More about that in a moment. First a word or two about the book. “Alvarez” is a typical example of a scientist’s life story. It is long on science and scientists and short on personal insight.

Not that that makes a bad yarn. Alvarez’s life from his birth in San Francisco in 1911 to his distinguished position today has taken him through many important and interesting stops. He flew on an observation plane for the bombing of Hiroshima, which he recounts as the first chapter of the book.

What makes Alvarez different from so many of his colleagues is that he has continued to do science well into his eighth decade. And he notes that he may well be remembered not for anything he did in physics but for a contribution he made to geology, “a field about which I knew absolutely nothing until I was 66 years old.”

The contribution he refers to is the discovery of the so-called iridium anomaly, the overabundance of the element iridium in clay sediment laid down 65 million years ago, just at the time that dinosaurs and many other forms of life abruptly became extinct.

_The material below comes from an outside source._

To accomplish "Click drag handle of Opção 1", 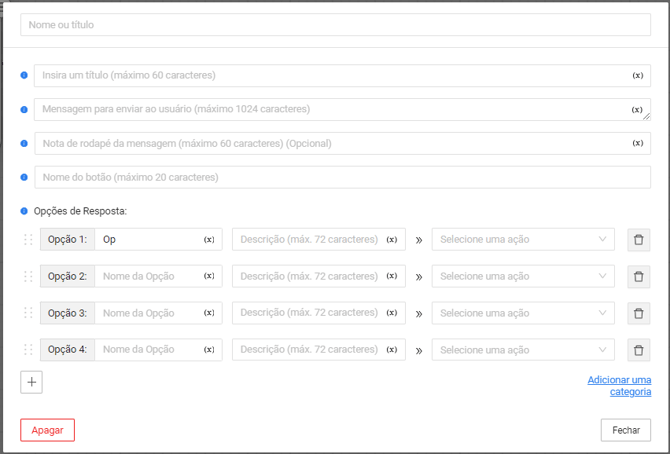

This work has now been expanded by many others into the conjecture of periodic mass extinctions on Earth as a result of collisions with massive comets. The iridium is thought to have come from the comet, which, according to this idea, pumped so much dust and debris into the atmosphere that sunlight was blocked out and living things died. (This scenario has been further expanded into the theory of nuclear winter, under which the debris and smoke from an atomic war would block out sunlight and thereby destroy all remaining life.)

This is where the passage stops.